Love Is the Devil: Study for a Portrait of Francis Bacon (1998)
Regie: John Maybury | 90 minuten | drama, biografie | Acteurs: Derek Jacobi, Daniel Craig, Tilda Swinton, Anne Lambton, Adrian Scarborough, Karl Johnson, Annabel Brooks
Een “studie voor een portret van Francis Bacon” is de ondertitel van deze intrigerende en tegelijk afstandelijke film. Of de ware Bacon hier geportretteerd wordt, is de vraag, maar het levert wel een ongewoon biografisch werk op.
Wat het meest opvalt, is het bizarre camerawerk, dat een weergave is van de vervormde wijze waarop Bacon schilderde – en de wereld bezag. Regisseur Maybury maakt dit duidelijk door middel van bizarre belichting en worden gezichten vervormd door het gebruik van extreme close-ups, verschillende lenzen en door bijvoorbeeld de reflectie van de acteurs vast te leggen in lepels en potten. Het is een stilistisch hoogstandje, maar omdat het zo vaak wordt uitgevoerd, zwakt het effect ervan af en wordt het een trucje.
Bacon zelf wordt fantastisch neergezet door Derek Jacobi als een gekweld mens, een sadist en dronkelap, die niettemin (of misschien wel dankzij) één van de grootste kunstenaars van de 20e eeuw was. Merkwaardig genoeg komt in de hele film geen enkel schilderij voor, vanwege de weigering van de erven om deze ter beschikking te stellen. Daarmee verliest een deel van de film zijn impact, omdat er wel gerefereerd wordt aan de portretten die Bacon maakte van zijn geliefde, George Dyer, maar het blijft hierdoor onduidelijk hoe Bacon hem dan afgebeeld heeft en hoe hij zijn passie in zijn schilderijen verwerkt heeft.
Daniel Craig speelt, met donker geverfde haren, de kleine crimineel Dyer, die inbreekt bij Bacon (maar geen idee heeft van de waarde van diens schilderijen) en aan de kunstenaar blijft vastplakken. Hun aanvankelijk harmonieuze liefdesrelatie wordt door de sarcastische en bijtende opmerkingen van Bacon en de labiele persoonlijkheid van Dyer langzaam maar zeker naar de afgrond gevoerd. De afloop is, als blijkt dat Dyer depressief wordt en harddrugs gaat gebruiken, onafwendbaar.
Een belangrijk deel wordt gewijd aan Bacons sociale kring, een bonte verzameling van dronkaards, homo’s en aan lager wal geraakte kunstenaars, die bij elkaar komen in de Colony Room en niets anders lijken te doen dan roddelen en drinken.

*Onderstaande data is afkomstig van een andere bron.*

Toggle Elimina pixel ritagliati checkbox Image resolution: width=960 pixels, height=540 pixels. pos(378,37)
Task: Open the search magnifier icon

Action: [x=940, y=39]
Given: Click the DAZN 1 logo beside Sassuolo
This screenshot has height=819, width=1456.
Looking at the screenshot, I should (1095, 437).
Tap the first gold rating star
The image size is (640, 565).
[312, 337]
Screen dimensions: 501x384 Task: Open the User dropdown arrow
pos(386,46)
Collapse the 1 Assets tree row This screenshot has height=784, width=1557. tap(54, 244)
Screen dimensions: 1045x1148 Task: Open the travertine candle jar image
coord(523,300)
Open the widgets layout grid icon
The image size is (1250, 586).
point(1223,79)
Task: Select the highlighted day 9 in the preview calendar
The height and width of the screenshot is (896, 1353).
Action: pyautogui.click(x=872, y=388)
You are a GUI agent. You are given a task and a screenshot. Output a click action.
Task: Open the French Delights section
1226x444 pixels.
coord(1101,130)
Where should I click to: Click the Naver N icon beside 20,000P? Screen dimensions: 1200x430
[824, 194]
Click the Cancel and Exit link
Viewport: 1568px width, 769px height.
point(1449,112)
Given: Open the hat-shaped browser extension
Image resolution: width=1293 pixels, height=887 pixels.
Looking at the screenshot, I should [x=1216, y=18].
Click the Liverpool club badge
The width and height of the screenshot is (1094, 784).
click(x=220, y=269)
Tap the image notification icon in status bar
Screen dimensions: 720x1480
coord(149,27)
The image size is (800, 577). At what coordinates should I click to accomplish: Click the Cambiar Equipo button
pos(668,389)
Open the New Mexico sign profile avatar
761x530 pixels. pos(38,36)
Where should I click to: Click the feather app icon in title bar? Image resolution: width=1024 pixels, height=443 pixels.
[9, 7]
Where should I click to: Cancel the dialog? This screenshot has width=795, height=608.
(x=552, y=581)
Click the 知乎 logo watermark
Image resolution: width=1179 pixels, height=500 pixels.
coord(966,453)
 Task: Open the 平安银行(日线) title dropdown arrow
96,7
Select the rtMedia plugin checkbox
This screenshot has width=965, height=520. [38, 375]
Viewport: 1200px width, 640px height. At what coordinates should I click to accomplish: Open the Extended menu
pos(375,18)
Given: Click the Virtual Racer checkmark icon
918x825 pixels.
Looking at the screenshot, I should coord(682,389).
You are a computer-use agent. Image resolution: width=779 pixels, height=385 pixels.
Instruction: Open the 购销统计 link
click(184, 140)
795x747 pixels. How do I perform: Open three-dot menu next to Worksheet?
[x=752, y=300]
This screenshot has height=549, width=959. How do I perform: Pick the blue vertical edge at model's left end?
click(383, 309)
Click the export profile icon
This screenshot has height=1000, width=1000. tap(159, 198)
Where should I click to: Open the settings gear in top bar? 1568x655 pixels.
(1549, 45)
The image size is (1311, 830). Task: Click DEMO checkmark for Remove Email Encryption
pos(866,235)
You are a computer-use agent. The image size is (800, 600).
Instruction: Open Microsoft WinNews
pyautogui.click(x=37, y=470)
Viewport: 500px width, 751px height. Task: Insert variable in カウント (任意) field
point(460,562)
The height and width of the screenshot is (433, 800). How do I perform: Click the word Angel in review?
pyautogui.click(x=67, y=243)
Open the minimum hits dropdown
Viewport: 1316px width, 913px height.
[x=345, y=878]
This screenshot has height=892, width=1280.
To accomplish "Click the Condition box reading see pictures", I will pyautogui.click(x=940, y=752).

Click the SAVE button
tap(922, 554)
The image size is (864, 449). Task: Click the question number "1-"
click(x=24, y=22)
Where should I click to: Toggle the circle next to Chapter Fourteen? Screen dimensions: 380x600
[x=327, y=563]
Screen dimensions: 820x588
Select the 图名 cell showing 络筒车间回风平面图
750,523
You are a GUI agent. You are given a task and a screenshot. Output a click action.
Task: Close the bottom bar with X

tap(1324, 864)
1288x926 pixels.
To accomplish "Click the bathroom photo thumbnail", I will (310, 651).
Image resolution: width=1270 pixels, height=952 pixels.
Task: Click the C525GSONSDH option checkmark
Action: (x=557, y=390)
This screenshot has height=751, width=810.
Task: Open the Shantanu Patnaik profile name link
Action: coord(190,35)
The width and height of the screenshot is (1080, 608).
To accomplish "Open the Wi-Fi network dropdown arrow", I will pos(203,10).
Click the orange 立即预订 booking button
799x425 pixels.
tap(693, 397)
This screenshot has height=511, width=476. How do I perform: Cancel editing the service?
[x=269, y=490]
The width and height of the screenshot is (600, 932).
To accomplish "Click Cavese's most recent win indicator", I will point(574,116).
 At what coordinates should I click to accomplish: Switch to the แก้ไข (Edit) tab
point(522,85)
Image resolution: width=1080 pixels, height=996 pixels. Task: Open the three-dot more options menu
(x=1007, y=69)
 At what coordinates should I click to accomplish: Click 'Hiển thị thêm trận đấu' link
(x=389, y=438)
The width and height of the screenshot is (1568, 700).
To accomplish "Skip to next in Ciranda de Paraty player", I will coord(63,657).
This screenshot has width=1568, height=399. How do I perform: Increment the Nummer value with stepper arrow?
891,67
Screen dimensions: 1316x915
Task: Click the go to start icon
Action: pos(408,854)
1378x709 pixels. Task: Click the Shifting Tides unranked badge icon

Vanaf het begin voelt Dyer, simpel en verlegen als hij is, zich niet thuis tussen de expressieve en extravagante types, die alleen maar lachen en gilletjes slaken als Bacon hem weer eens in het openbaar voor schut zet.
Als kijker voel je met hem mee, dus Craig zet een geloofwaardige rol neer, maar ondanks het goede spel van de twee hoofdrolspelers, mist de film als geheel een emotionele impact door de afstandelijke toon en het weinig meeslepend vertelde verhaal. Het is als een kunstwerk waarvan je intellectueel gezien kunt oordelen dat het heel bijzonder is, maar waardoor het hart niet geraakt wordt.